This morning “friend of the blog” Jack Roberts has an op-ed in the Oregonian questioning Attorney General Kroger’s use of hardball prosecutorial tactics. While the first of Jack’s examples have been widely condemned, I found his last one a bit jarring: Kroger’s prosecution of Lea Fastow in working to convict her husband Andy Fastow, the mastermind of ENRON’s criminal enterprise.
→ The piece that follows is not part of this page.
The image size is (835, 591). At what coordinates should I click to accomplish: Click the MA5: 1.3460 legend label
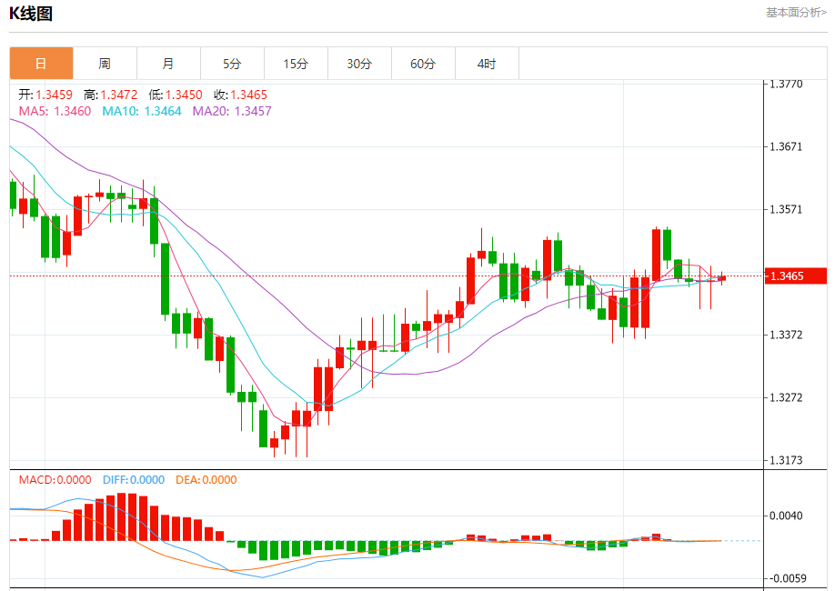[55, 111]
Interrogating 9-year olds and threatening Energy Department staffers in the manner Jack describes is indeed disturbing. I’m not sure, though, that I share a similar sense of outrage at the strategy of the Fastow prosecutions and what they represent. Jack cites a quote (from Kroger’s book) where a colleague says, “Let's see how Fastow feels about going to trial when his children are in ... foster care," a gloating that leaves even Kroger feeling squeamish. But in the general scheme of things it’s hard to imagine a class of criminals whose prosecution and punishment over the last decade have been as lax as the super-wealthy financial crooks of whom Fastow is a very rare exception; while he went to jail, most haven’t even faced charges, despite the almost unimaginable scale of loss and devastation they’ve left in their wake.
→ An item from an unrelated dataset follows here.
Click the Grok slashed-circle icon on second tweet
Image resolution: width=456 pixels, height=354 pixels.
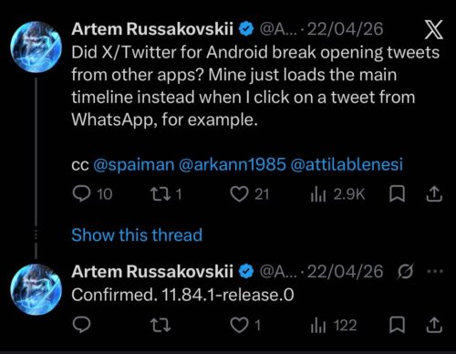(406, 271)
You want suffering kids? Try watching Sunday’s 60 Minutes episode on the burgeoning ranks of children left homeless thanks to the wave of foreclosures that are the direct consequence of Wall Street’s reign of plunder. While the leading perpetrators continue to collect multi-million dollar bonuses, their financial fraud schemes have resulted in millions of families losing jobs, homes, life savings, etc. Don’t their kids count?
In respect to financial crimes state prosecutors have had to stand in for no-show Federal prosecutors and regulators – and if anything they’ve been too lenient. While AGs like Kroger took the lead in investigating the foreclosure fraud scandal, for example, recent release of draft settlement documents seems to indicate that the perpetrators may escape criminal prosecution entirely, and be forced to pay only minimal financial penalties.
Bottom line: Uphold strong ethical standards in prosecutorial behavior? Most definitely. But don’t for a second back away from aggressive prosecution of white-collar crime -- and that’s a game of hardball, not softball, that should be completely in line with Oregon values.
Update: The Oregonian has published this response to Roberts' op-ed from AG Kroger online.